Nul ne maîtrise ici bas le calendrier et ses coïncidences. Les hasards du temps sont mystérieux qui font se mêler sur les écrans les images de la réalité et de la fiction. Ainsi celles d’un film, Zulu, sorti dans les salles mercredi dernier, et le flot ininterrompu de ces autres images – vie et mort de Nelson Mandela – qui nous assaillent depuis son décès, jeudi soir dernier. Mêmes images ou presque, les unes d’une fiction qui prétend – et sans doute y parvient-elle – coller au plus près de la réalité ; les autres d’une réalité qui cherche souvent à se travestir pour tendre vers la fiction idyllique d’une « nation arc-en-ciel » enfin apaisée.
Zulu, le thriller de Jérôme Salle nous est vendu sur une intrigue minimaliste : « Dans une Afrique du Sud encore hantée par l’apartheid, deux policiers, un noir, un blanc, pourchassent le meurtrier sauvage d’une jeune adolescente. Des Townships de Capetown aux luxueuses villas du bord de mer, cette enquête va bouleverser la vie des deux hommes et les contraindre à affronter leurs démons intérieurs. » Curieux résumé en forme de serviceminimum, comme si l’on n’avait guère envie de vendre cette histoire-là. De fait, elle ne plaît guère à la critique de la presse qui « pense », celle-là jugeant le film ultra-violent et bourré de « clichés ». Ah ! Mais des clichés sur quoi au juste ?

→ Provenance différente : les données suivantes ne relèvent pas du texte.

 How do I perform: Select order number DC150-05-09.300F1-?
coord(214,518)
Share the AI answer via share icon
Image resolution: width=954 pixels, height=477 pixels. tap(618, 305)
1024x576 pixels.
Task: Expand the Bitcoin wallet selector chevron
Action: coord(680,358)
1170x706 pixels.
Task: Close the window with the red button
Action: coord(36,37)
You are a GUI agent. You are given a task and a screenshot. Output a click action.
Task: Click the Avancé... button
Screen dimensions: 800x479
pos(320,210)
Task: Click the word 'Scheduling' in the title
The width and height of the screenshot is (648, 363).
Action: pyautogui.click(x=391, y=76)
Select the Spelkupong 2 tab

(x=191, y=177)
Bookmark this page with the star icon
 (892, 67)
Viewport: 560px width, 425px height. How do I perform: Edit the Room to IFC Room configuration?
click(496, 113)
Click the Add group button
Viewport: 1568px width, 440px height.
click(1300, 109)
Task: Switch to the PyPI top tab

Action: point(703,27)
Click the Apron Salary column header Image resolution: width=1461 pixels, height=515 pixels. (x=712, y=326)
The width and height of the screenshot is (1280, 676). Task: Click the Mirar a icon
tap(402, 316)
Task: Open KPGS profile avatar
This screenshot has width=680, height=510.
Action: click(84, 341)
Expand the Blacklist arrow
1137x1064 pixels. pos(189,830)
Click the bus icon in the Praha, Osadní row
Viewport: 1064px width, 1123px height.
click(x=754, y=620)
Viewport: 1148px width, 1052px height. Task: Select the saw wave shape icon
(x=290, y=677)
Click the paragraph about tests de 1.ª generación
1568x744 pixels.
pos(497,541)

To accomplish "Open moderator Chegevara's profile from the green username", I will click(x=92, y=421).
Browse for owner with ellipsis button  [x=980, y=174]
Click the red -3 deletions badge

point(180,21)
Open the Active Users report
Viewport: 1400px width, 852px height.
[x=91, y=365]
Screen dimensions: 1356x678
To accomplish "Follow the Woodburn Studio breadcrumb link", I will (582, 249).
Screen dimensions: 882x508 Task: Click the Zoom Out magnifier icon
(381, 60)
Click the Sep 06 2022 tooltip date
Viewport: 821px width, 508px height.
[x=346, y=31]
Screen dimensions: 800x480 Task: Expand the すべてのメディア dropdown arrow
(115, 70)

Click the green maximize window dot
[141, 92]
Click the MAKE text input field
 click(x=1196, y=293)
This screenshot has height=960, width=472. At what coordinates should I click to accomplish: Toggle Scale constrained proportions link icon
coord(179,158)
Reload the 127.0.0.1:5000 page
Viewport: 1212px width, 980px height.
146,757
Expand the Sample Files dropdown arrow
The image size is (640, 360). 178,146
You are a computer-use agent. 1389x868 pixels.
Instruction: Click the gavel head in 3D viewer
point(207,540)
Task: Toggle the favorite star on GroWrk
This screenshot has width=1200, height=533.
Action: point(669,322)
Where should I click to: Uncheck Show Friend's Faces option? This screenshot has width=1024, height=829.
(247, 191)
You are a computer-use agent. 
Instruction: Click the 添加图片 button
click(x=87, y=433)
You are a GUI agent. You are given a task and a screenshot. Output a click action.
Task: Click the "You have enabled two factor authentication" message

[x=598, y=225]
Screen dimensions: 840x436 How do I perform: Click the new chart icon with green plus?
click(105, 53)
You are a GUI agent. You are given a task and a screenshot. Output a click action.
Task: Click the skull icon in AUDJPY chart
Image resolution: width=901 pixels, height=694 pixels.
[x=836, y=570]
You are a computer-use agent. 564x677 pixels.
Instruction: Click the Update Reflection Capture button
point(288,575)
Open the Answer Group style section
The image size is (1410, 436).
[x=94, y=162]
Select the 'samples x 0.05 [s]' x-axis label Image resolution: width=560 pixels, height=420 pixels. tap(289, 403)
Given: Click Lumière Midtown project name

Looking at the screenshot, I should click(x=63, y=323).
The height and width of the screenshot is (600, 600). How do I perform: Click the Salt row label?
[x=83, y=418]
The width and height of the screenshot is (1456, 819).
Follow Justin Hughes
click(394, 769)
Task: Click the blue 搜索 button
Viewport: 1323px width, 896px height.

Zulu est adapté, et assez fidèlement, d’un livre magistral signé Caryl Ferey (Série noire/Gallimard), l’un des polars les plus éblouissants de ces dernières années. Violent ? Ça oui. Intelligent aussi, subtil, très documenté, bien loin des clichés, justement, qui voudraient nous faire croire que le monde est strictement binaire qui se sépare entre les bons et les méchants, les Noirs et les Blancs, même si l’on a pardonné les crimes, même si l’on a pleuré ensemble.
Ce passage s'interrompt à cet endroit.